■ 名古屋高裁が愛知県議会の2009年分の政務調査費の一部返還を命ずる
愛知県議会の政務調査費(現政務活動費)の一部の使途が違法だとして、住民が2009年度分の返還を求めていた訴訟の控訴審で、名古屋高裁は24日、全額を返還するよう命じた。全面敗訴の県議会側は「とんでもない判決」と反発する一方、「他の自治体に影響する可能性がある」との声も出ている。今回の判決の意味するものとは。
訴えていたのは名古屋市民オンブズマン。2009年度に県議が支出した「事務所家賃」と「自動車リース料」は条例違反だとして、領収書が公開されていた3万円以上の支出すべての返還を求めていた。すでに返還された140万円を除くと対象額は8116万6125円。
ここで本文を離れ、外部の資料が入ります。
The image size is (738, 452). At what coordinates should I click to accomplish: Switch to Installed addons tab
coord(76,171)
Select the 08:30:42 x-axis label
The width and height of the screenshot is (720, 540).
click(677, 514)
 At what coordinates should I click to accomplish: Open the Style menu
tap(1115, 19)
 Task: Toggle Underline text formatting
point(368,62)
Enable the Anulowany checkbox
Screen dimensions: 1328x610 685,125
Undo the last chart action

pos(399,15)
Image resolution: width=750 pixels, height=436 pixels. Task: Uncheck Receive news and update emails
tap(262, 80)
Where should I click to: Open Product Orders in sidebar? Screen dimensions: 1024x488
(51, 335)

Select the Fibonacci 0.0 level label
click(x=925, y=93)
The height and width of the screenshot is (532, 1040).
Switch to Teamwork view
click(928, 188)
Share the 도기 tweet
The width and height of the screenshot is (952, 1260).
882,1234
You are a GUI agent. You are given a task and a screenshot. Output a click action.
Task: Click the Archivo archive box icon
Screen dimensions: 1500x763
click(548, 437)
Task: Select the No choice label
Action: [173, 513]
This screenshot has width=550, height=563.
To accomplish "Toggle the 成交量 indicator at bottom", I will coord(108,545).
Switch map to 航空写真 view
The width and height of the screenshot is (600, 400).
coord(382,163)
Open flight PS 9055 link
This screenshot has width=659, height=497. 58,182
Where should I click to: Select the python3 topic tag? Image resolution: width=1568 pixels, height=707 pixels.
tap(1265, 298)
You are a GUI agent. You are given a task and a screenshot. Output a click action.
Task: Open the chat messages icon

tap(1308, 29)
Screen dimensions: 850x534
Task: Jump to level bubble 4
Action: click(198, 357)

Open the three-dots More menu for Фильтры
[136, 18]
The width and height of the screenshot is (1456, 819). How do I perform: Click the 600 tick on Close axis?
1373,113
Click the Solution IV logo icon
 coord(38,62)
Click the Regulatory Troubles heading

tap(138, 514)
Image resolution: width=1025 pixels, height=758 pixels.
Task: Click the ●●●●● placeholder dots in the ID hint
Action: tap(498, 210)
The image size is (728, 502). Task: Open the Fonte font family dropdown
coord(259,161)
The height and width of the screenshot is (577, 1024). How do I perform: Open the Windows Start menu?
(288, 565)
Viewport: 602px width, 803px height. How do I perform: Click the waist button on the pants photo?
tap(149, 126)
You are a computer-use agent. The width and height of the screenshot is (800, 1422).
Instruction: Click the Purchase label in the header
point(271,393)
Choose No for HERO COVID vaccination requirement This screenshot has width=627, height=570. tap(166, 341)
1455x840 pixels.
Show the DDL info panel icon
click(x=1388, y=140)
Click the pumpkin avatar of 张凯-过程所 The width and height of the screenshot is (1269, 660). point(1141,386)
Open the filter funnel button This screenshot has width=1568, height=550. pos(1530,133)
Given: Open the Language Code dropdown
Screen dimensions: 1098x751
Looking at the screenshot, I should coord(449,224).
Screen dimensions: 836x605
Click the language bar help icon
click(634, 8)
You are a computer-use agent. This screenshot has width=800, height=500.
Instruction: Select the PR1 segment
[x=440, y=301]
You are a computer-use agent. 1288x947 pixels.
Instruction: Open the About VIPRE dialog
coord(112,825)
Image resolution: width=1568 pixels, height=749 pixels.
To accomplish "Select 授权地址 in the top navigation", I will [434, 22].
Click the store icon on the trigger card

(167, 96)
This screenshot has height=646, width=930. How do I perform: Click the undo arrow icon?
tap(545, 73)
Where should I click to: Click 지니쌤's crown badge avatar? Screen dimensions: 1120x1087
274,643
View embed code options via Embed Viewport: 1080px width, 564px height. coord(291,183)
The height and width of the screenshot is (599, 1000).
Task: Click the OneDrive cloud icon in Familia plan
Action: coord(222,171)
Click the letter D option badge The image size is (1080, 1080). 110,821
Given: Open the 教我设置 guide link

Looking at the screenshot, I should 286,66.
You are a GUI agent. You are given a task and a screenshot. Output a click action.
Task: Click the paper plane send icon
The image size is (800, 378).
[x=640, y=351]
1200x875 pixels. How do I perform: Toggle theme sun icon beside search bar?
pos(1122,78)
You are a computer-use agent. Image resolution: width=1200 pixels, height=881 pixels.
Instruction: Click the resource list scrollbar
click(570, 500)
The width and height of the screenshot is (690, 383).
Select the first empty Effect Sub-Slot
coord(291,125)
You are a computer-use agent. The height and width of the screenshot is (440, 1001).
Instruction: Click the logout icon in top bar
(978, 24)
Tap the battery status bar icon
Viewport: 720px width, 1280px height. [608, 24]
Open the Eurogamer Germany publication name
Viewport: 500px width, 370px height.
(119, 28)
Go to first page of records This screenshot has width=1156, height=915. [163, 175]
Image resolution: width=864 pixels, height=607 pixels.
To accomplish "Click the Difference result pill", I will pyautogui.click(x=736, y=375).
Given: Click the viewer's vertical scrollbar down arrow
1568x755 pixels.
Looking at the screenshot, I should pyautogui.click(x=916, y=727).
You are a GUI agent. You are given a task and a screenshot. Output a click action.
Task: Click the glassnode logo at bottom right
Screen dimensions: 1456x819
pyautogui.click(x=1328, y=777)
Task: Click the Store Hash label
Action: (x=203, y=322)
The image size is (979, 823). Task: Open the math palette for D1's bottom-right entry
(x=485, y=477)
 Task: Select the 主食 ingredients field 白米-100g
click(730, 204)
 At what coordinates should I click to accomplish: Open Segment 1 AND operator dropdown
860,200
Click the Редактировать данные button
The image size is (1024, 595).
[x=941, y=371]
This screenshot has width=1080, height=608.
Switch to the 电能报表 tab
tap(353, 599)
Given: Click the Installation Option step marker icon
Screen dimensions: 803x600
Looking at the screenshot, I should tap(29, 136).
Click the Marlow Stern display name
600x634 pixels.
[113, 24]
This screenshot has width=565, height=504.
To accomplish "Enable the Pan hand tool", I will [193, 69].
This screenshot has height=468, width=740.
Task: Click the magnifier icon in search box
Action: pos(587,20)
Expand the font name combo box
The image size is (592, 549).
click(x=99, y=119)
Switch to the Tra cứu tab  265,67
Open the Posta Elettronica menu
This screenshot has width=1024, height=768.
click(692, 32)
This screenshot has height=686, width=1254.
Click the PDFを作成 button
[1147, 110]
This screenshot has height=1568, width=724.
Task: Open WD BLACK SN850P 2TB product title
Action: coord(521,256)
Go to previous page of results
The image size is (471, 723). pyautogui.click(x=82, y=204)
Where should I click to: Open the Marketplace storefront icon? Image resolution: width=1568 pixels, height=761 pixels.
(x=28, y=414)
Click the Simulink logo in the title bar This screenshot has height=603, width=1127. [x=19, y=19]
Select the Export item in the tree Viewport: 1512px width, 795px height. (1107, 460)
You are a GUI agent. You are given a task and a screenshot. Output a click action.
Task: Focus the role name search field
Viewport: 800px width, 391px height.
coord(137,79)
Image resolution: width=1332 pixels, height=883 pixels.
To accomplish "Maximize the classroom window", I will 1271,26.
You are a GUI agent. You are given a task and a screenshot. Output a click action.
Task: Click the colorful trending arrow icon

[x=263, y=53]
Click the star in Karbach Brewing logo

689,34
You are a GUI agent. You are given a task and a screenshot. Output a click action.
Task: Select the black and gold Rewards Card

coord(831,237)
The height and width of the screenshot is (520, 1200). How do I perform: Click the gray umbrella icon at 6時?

報道によると、裁判長は「当時の地方自治法では、政調費を充てられる対象は『調査研究に必要な経費』に限定されている」と指摘。「調査活動に事務所、車が不可欠だと主張・立証しない限り、賃借料などに充てられないと推認される」と判断したという。
■「事務所家賃」、「自動車リース料」は政務調査費に当たらないと判断
ここで「当時の」と出てくるのは、2012年に地方自治法が、翌2013年に県の条例が改正されたからだ。改正前の名称は「政務調査費」で、交付目的は「議員の調査研究に資するため」だったが、名称を「政務活動費」に修正。交付目的も「議員の調査研究その他の活動に資するため」と拡大し、具体的な支出対象は各自治体の条例で定めることとした。